Have you tried Walking Meditation?

Meditation doesn’t always have to be done sitting in one place. You can actually meditate while walking. Walking meditation is commonly used in Zen, Taoist and Buddhist traditions as a more active route to mindfulness. 

Meditation of any kind is simply a process of developing greater awareness and mindfulness as also enhancing health. In a walking meditation, you get to enjoy the benefits of walking (health) and meditation (mindfulness) simultaneously. Walking meditation allows you to be more present in your body and in the present moment. The simple experience of alternating steps with the left and right foot naturally helps create a meditative state.

Where: Walking meditation is best done outdoors. Choose a place to do the meditation where it is possible to walk in a continuous movement without having to make sudden turns. A circular path would be the best.

When: This mediation can be done as one of the first things in the morning, during a lunch break, before bed, or anytime you feel a need to calm the mind or increase your awareness. Give yourself at least 20 minutes a day.

How: It’s good to be dressed comfortably. Go barefoot if you can to let your feet touch the ground directly. Before starting to walk, stand still for a moment or two while being aware of your weight that is being transferred through the soles of your feet into the earth. Be aware of all of the small, subtle movements that go on within you in order to keep you balanced and upright. Allow your awareness to be with your body. Take some deep breaths. Focus your attention on the sensation of breathing. Then allow the breath to return to normal. Now begin walking.

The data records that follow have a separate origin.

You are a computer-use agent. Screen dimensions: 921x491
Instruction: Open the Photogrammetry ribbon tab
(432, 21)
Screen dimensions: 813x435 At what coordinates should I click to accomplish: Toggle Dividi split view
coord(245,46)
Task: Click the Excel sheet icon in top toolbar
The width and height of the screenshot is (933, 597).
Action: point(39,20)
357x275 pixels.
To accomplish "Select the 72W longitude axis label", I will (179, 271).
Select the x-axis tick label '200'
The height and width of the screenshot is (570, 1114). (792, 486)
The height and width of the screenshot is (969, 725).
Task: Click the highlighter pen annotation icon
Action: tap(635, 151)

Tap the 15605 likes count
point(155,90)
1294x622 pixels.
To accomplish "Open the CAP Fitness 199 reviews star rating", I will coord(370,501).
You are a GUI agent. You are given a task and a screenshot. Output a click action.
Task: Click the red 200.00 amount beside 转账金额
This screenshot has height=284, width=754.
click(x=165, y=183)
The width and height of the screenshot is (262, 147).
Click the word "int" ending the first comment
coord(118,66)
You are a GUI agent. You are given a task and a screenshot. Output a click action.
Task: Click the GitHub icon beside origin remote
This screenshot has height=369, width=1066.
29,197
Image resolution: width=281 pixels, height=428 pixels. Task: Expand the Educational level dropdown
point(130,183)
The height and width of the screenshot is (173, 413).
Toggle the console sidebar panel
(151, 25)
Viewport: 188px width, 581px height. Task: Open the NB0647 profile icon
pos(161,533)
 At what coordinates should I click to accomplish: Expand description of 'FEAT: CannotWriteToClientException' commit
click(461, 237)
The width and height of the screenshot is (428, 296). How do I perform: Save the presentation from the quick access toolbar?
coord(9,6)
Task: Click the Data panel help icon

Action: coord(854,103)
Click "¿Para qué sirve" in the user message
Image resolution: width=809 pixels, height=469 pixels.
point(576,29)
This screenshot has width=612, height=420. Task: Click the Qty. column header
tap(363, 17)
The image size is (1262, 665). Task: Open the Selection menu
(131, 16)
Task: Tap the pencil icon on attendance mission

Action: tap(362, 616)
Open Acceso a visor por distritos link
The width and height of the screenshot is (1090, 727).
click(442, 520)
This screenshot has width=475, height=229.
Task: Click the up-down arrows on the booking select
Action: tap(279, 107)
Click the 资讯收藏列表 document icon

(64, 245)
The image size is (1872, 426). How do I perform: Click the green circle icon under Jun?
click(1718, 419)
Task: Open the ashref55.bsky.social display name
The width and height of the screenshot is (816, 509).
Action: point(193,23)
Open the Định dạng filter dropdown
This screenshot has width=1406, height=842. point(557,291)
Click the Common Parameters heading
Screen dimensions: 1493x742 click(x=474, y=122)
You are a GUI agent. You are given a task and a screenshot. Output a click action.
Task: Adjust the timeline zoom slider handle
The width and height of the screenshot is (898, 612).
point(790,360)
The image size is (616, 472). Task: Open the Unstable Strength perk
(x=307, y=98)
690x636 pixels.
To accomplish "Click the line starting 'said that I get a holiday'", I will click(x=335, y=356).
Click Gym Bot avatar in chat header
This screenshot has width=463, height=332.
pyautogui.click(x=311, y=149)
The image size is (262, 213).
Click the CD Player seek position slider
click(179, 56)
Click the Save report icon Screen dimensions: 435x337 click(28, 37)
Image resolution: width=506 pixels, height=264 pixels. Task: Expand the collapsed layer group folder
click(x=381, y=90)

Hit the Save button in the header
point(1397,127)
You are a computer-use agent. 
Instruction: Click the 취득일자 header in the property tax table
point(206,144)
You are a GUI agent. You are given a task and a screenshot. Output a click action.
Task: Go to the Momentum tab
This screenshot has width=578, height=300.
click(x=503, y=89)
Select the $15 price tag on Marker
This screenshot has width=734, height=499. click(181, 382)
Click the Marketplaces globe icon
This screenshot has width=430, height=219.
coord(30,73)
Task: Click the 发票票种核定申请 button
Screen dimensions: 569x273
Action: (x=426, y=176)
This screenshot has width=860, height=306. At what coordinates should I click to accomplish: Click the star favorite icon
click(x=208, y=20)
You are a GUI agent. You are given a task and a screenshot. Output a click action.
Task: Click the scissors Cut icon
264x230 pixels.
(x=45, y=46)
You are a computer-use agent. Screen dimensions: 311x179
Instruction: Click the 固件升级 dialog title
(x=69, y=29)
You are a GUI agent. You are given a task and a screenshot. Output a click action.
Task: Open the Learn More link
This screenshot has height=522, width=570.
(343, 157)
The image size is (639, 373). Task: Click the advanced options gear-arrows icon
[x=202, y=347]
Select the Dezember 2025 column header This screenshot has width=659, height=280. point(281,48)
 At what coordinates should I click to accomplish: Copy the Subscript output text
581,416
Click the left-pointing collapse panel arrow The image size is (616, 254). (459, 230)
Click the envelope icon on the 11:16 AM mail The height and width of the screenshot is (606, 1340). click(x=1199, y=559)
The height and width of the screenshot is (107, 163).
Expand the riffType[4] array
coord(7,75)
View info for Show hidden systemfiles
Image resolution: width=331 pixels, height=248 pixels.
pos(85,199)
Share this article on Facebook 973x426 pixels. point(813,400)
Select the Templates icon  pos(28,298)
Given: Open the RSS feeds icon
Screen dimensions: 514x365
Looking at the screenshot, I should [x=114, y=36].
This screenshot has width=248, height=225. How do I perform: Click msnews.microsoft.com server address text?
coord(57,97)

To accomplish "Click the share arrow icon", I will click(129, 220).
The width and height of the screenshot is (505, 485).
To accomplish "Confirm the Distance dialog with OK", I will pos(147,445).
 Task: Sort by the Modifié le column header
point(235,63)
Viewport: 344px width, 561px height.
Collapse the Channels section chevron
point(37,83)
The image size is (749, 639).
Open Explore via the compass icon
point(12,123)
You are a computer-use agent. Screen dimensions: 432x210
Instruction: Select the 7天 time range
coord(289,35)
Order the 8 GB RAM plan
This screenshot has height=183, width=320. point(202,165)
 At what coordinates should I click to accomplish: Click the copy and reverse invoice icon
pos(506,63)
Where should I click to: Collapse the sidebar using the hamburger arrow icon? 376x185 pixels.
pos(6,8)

Walk at a relaxed, fairly slow but normal pace. It’s not changing the way that you walk; but simply to be aware of it. When you are walking, your primary focus has to be on the sensations of walking. It’s natural to be distracted by your surroundings. Sometimes you will notice that you are not focused on walking but rather on seeing or hearing — a very common experience. When that happens, just note, the ‘Seeing’ or ‘Hearing’, and bring your attention back to what is going on internally again. If you want to look at something, acknowledge this intention, stop walking, look at what you want to look at, then continue walking again with your focus on the steps. The idea is to have your attention on the physical experience of walking. The entire body is involved in the act of walking — from alternation of the left and right foot to the swinging of your arms and hips. Allow your awareness to move through every part of the body, noticing the sensations as you walk. Gradually scan all parts of your body in your mind – your ankles, skins, calves, knees, thighs, hips, pelvis, back, chest, shoulders, arms, neck, head. When you become aware of tension anywhere in the body, let it go. Allow that part of your body to relax. Allow your ankles, belly, shoulders, arms, neck — all of your body — to relax. Let your hips swing loose. As you do this, the walking will become more enjoyable.

After you finish your walking meditation you can stay still or even sit down on a bench and close your eyes. Effects of this meditation are felt after 15-20 minutes. It may be difficult to practice the full technique in the beginning, but in time, everything will get integrated naturally.

Walking meditation has a whole lot of health benefits. The slow, methodical movements relieve stress, calm the body, and focus the mind, all of which are essential for optimal health and wellbeing. Mindful walking can help relieve arthritis, improve digestion, and reduce drowsiness after eating. When done for extended periods of time it increases stamina and strength, important for overall physical fitness. Just a few minutes of mindful movement calms the overactive mind. A break in the daily routine allows mental stress to lessen and insights to flow, leading to creative solutions to troubling problems.

As practitioners of the Buddhist traditions have known for centuries, the benefits of mindful walking are diverse and profound.